### The task
Your task is to find every line in the records that holds the string "dropdown" and copy it.

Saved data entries
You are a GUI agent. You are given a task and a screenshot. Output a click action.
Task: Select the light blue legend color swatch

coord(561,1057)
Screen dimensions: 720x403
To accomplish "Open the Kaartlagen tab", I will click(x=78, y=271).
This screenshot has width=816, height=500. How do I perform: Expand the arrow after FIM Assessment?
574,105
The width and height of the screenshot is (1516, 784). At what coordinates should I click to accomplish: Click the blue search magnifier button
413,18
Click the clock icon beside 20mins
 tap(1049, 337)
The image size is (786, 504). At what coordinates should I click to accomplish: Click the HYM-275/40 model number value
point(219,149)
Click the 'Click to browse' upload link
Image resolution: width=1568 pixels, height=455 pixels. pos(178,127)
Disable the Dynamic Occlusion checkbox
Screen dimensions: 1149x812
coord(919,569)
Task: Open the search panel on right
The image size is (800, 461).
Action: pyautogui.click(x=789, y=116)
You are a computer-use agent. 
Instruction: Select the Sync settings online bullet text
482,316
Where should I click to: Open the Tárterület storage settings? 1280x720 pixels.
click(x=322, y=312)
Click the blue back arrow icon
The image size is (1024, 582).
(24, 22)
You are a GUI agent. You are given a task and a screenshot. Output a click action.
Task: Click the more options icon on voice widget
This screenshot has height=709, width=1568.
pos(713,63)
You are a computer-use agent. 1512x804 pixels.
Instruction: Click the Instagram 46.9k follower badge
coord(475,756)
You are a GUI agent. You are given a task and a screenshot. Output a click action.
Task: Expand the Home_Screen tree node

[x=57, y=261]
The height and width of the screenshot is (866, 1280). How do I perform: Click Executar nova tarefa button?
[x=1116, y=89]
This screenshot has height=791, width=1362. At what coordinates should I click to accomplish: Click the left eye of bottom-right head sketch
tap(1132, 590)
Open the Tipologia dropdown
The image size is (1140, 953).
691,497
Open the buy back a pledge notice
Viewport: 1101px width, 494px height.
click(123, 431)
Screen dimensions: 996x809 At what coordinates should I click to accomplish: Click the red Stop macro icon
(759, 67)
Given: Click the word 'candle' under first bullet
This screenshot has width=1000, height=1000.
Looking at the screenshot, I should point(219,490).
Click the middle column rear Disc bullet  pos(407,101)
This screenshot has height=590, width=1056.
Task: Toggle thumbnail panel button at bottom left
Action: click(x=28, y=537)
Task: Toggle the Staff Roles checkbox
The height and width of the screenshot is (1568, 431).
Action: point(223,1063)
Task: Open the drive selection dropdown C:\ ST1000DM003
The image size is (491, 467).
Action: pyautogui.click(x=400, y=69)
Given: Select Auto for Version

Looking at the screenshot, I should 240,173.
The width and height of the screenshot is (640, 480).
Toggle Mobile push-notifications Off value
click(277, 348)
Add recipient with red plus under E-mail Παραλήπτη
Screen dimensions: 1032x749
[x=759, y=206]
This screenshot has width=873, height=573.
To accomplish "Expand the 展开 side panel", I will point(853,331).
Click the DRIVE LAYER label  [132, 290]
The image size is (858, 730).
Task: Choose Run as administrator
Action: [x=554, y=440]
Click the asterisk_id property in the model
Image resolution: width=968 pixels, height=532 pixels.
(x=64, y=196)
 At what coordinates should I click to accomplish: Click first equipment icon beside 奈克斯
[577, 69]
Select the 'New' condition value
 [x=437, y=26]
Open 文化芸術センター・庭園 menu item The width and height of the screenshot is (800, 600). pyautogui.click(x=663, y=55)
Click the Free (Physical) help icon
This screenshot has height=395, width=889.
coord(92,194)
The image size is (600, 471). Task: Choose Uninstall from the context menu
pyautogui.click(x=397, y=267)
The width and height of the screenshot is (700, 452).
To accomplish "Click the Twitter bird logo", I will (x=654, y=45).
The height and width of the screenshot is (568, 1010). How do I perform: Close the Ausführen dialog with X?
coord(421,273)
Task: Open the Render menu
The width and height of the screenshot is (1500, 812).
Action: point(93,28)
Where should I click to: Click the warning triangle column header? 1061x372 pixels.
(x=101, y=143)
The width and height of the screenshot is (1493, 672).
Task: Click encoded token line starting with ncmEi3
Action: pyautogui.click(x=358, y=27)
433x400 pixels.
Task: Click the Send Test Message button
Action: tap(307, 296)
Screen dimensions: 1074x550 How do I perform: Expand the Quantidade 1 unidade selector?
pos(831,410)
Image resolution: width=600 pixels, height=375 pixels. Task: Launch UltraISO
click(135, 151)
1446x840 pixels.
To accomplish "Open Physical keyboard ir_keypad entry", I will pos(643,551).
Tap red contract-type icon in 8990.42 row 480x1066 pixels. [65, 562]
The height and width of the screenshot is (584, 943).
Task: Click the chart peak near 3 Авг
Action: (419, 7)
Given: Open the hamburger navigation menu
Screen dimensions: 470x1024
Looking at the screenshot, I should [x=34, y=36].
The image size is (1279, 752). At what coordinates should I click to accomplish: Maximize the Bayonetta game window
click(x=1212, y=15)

### Task answer
Open the Tipologia dropdown
Task: Open the drive selection dropdown C:\ ST1000DM003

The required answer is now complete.